Looking for cleaners for cells full of unprocessed waste
The fats and sugar metabolism of the human cell is one big puzzle. This is what makes lipid storage diseases and diabetes type 2 so complex. Funding from the European Research Council will allow Professor of Bio-Organic Chemistry Hermen Overkleeft to work further on solving this puzzle. This is fundamental research, the application of which is closer than ever.
Glycolipids, a combination of fats and carbohydrates, are an important component of the cell membrane. Together with his Amsterdam colleague Medical Biochemist Hans Aerts of the AMC, with whom he shares the subsidy, Overkleeft has spent more than a decade investigating the metabolism of these molecules. His main line of approach in this research has been the so-called lysosomal storage diseases, of which Gaucher’s disease is the most common example.
Storage diseases have to do with a glycolipid metabolism disorder in the cell. Overkleeft: ‘These diseases involve a genetic defect, as a result of which the enzymes that are responsible for the breakdown of glycolipids become much less active. Consequently, some of the molecules are not sufficiently broken down and the residue accumulates.’ These cells full of unprocessed waste cause a range of physical symptoms. In Gaucher’s disease these vary from general tiredness and pain in the spleen to serious skeleton and blood disorders. There are also storage diseases which cause neurological and psychosocial symptoms.
Overkleeft has developed a number of molecules which prevent the accumulation of these glycolipid remnants by slowing down the glycolipid production. But there are also other options. ‘It might also be possible to create an enzyme which can take over the role of the genetically handicapped enzyme,’ explains the Leiden researcher. ‘Furthermore, we don’t yet know whether the ‘broken’ enzyme fails to do its work properly or whether it reaches its destination in too small quantities. Once we figure this out, other treatments will probably also become possible.’
There is no shortage of ideas for using the subsidy. Not to mention the larger picture: a disturbed fat and sugar metabolism not only plays a crucial role in storage diseases, but also in other diseases, such as diabetes type 2. Overkleeft: ‘Glycolipids form a large, diverse class of molecules. The composition of the different variants in the cell and their function are not entirely clear yet. This is clearly also something we want to know.’

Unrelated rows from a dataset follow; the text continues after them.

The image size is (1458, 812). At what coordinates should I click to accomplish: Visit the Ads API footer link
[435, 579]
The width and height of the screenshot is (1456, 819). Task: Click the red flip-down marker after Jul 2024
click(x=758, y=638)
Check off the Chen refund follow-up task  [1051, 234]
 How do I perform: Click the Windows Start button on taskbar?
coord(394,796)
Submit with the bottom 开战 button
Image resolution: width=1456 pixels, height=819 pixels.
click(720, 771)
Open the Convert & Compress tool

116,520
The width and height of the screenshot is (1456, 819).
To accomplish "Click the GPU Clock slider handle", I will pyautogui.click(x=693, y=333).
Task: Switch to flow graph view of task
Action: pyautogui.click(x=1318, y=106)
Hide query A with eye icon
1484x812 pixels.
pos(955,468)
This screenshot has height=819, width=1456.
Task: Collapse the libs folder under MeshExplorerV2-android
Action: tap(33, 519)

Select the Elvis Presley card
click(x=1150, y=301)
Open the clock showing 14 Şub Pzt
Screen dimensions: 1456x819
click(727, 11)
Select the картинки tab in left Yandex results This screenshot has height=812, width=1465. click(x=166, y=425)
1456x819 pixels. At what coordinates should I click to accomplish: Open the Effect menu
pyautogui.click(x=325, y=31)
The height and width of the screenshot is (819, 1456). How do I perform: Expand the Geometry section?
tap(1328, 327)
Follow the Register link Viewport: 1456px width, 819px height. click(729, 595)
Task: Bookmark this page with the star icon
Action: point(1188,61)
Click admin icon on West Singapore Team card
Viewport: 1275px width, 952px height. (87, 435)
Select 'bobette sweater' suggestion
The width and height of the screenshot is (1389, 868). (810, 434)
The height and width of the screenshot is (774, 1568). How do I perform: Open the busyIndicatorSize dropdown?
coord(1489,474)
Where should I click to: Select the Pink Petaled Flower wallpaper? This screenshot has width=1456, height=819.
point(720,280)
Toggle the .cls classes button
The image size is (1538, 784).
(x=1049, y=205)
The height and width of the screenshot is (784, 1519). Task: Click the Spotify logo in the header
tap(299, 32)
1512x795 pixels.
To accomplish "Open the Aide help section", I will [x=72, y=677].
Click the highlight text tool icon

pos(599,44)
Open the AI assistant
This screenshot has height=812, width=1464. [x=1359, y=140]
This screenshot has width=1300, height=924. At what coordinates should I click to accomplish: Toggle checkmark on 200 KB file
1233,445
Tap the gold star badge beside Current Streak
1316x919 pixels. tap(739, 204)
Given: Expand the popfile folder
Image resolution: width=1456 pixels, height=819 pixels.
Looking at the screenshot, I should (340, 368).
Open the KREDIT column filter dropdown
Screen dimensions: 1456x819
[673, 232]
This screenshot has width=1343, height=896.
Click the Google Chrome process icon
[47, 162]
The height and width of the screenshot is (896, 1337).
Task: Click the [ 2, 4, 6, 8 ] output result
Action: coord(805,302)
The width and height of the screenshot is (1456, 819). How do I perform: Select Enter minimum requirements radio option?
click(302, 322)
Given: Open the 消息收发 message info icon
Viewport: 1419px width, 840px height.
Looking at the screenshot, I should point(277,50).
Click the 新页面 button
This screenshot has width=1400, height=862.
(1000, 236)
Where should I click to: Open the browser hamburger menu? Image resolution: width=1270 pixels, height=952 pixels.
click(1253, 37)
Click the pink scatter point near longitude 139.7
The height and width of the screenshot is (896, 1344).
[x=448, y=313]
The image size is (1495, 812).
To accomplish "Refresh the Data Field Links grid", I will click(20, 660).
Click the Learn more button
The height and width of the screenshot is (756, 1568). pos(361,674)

Organic Chemist Overkleeft is happy with his collaboration with Biochemist Aerts: together they can look at how glycolipids react to ‘his’ inhibitors in a biological system. This is not something he can do by himself, because a test tube is a very different thing from a tissue culture. There is no sharp division between the two fields of research. Overkleeft: ‘We spend most of our time trying to understand each other as well as possible. This means partially working in each other’s field. We are not purely complementary, there is a lot of overlap.’ This is therefore fundamental research, which can be tested in practice.